**What is needed:**
Copy out the lines of the records below, and only those lines, from the one with "Trocas e Devolucoes (471, 1088)" through the one with "Käyttöehdot (615, 2538)", exactly as they appear.

**Input for this task:**

※ ※ ※

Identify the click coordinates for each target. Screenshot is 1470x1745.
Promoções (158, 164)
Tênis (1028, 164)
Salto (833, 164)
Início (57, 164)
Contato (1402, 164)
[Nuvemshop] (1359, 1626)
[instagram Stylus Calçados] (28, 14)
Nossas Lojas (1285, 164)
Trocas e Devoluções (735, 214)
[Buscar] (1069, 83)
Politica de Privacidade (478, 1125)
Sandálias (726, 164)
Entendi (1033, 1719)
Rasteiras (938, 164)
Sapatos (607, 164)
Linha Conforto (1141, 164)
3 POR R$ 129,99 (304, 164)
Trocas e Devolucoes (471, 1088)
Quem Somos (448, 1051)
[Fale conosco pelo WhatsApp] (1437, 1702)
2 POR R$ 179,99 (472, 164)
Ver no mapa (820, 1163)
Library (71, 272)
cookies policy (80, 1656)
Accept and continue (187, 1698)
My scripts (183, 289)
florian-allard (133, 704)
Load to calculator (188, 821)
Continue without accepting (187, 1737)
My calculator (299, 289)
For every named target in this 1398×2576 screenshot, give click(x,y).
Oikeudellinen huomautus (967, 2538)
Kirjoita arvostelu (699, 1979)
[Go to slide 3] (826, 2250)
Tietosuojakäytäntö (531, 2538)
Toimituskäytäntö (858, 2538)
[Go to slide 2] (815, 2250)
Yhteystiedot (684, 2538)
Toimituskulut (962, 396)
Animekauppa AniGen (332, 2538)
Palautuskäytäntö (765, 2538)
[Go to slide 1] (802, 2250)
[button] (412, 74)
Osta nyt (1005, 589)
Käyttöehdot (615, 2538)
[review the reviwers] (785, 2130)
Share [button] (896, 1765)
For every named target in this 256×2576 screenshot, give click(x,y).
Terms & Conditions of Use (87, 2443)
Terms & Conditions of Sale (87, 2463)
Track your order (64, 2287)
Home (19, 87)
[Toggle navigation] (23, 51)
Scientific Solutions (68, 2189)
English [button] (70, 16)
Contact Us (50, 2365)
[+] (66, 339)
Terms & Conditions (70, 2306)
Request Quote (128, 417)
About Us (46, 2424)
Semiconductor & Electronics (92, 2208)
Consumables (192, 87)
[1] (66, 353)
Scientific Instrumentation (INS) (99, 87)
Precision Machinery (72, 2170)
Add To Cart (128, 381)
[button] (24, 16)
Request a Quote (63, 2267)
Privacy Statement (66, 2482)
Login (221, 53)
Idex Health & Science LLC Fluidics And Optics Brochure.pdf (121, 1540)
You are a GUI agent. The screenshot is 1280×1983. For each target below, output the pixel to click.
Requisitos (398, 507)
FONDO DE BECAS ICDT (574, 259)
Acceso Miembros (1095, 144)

※ ※ ※

**Response for this exercise:**
Trocas e Devolucoes (471, 1088)
Quem Somos (448, 1051)
[Fale conosco pelo WhatsApp] (1437, 1702)
2 POR R$ 179,99 (472, 164)
Ver no mapa (820, 1163)
Library (71, 272)
cookies policy (80, 1656)
Accept and continue (187, 1698)
My scripts (183, 289)
florian-allard (133, 704)
Load to calculator (188, 821)
Continue without accepting (187, 1737)
My calculator (299, 289)
For every named target in this 1398×2576 screenshot, give click(x,y).
Oikeudellinen huomautus (967, 2538)
Kirjoita arvostelu (699, 1979)
[Go to slide 3] (826, 2250)
Tietosuojakäytäntö (531, 2538)
Toimituskäytäntö (858, 2538)
[Go to slide 2] (815, 2250)
Yhteystiedot (684, 2538)
Toimituskulut (962, 396)
Animekauppa AniGen (332, 2538)
Palautuskäytäntö (765, 2538)
[Go to slide 1] (802, 2250)
[button] (412, 74)
Osta nyt (1005, 589)
Käyttöehdot (615, 2538)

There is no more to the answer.